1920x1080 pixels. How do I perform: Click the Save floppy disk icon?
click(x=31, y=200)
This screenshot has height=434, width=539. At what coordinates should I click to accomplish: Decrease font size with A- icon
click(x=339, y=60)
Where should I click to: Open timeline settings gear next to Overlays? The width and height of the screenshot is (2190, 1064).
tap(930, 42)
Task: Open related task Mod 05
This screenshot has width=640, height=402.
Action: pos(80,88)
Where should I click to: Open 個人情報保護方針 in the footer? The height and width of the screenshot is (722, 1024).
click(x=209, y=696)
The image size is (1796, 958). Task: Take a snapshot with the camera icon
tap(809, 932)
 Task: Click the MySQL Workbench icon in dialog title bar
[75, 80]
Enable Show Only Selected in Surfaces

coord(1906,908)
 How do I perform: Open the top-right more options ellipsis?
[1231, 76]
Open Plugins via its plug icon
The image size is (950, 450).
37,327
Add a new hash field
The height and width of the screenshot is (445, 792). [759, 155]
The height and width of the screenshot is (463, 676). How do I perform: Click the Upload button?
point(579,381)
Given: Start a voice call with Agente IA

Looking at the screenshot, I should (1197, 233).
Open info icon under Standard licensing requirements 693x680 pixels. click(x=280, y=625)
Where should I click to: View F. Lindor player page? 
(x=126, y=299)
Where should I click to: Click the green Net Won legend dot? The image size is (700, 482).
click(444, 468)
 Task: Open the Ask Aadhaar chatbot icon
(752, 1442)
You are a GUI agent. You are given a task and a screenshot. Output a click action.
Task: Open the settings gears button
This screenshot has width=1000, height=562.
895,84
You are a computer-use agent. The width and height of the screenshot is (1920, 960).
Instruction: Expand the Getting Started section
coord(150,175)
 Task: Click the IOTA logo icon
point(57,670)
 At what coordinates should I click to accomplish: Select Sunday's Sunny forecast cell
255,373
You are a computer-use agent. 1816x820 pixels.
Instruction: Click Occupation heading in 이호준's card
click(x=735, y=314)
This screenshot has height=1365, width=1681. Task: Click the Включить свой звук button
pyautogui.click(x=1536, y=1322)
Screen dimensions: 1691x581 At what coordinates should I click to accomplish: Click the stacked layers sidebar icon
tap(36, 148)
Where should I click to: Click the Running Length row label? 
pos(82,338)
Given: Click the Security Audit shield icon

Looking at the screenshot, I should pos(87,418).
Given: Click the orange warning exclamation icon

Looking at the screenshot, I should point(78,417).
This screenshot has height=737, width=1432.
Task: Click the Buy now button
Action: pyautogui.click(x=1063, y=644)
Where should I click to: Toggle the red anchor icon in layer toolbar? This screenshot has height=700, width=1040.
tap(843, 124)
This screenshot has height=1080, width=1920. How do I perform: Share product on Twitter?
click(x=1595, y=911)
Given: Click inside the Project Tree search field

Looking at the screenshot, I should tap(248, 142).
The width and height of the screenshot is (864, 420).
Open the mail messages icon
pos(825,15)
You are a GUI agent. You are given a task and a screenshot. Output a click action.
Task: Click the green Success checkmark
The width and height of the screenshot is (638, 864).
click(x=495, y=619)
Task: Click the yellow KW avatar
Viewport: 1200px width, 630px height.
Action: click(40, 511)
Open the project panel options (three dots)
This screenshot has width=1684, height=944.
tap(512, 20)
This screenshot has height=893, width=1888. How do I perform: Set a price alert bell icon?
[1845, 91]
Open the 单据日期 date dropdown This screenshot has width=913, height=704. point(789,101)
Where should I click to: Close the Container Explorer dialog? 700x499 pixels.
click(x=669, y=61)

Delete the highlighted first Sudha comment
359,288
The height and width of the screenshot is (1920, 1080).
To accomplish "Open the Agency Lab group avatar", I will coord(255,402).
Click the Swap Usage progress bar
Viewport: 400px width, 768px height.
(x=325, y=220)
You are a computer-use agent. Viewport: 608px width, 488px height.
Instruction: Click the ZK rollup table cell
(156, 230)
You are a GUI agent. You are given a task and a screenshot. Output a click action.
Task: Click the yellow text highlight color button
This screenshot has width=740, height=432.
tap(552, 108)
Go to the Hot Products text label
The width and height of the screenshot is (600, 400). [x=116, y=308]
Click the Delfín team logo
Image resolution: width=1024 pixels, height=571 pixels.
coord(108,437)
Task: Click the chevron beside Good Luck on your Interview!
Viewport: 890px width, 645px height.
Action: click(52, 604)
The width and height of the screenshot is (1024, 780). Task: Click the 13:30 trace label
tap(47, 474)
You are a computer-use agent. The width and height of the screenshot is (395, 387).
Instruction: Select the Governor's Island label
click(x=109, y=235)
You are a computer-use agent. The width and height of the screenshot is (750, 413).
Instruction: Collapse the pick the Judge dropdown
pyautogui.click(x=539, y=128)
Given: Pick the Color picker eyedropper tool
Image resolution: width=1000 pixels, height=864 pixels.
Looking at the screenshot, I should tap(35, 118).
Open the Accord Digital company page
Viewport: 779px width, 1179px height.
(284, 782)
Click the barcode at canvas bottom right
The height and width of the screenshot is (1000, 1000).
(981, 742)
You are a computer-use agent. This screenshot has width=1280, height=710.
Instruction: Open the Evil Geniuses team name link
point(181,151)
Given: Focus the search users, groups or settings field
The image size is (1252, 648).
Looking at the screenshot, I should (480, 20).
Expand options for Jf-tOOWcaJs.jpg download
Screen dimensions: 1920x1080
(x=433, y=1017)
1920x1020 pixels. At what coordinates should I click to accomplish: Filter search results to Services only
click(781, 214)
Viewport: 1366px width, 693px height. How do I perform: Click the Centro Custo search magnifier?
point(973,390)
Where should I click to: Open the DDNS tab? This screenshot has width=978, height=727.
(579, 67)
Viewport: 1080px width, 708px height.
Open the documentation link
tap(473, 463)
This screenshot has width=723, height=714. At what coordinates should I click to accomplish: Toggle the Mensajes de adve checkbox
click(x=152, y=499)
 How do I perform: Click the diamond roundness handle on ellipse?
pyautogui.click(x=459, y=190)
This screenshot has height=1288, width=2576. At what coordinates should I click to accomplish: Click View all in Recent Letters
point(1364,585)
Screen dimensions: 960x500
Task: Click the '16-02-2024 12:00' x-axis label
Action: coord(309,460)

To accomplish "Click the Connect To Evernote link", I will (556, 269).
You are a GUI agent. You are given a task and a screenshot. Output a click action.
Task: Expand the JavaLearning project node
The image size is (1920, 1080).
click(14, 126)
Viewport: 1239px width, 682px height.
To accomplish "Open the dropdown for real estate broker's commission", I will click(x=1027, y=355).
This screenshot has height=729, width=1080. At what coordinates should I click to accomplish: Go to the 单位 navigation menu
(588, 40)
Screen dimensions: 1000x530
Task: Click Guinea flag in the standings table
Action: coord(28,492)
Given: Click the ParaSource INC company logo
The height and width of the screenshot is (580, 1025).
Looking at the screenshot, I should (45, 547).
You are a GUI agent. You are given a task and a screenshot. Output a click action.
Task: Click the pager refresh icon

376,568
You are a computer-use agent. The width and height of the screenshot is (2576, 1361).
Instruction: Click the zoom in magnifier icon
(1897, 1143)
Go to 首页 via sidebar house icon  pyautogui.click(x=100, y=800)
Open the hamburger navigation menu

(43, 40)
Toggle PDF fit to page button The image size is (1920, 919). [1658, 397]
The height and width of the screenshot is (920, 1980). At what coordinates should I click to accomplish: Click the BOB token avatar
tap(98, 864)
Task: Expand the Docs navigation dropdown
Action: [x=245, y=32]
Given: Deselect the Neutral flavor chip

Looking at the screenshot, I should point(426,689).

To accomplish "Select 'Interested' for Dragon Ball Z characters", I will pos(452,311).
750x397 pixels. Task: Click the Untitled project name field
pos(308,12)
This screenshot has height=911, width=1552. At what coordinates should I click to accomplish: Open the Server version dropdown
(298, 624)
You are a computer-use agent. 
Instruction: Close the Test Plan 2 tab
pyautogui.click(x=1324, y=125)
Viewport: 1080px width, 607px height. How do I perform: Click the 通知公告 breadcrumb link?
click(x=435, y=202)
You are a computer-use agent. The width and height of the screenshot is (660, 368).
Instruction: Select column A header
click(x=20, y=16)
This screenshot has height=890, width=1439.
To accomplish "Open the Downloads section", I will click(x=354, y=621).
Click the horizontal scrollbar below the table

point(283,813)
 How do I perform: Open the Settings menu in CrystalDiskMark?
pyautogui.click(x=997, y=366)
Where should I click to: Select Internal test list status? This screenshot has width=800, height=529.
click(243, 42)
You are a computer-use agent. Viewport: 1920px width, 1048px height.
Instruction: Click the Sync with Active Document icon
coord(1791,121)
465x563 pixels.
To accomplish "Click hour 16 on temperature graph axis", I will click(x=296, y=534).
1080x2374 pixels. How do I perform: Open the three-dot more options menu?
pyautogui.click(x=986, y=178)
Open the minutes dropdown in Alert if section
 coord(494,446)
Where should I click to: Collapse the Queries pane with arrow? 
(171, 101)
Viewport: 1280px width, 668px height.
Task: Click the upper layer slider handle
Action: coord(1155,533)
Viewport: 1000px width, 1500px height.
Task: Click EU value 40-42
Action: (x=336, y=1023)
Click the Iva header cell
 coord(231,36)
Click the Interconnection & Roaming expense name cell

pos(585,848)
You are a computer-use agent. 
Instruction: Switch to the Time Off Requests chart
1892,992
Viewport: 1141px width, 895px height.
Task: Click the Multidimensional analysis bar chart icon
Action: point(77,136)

(Written instruction): Swap "Switch" for "Change" in the part that opens with the line containing "Click the Interconnection" and closes at the end of the records. Write those lines out again with nothing else altered.

(Result of the exercise):
Click the Interconnection & Roaming expense name cell

pos(585,848)
You are a computer-use agent. 
Instruction: Change to the Time Off Requests chart
1892,992
Viewport: 1141px width, 895px height.
Task: Click the Multidimensional analysis bar chart icon
Action: point(77,136)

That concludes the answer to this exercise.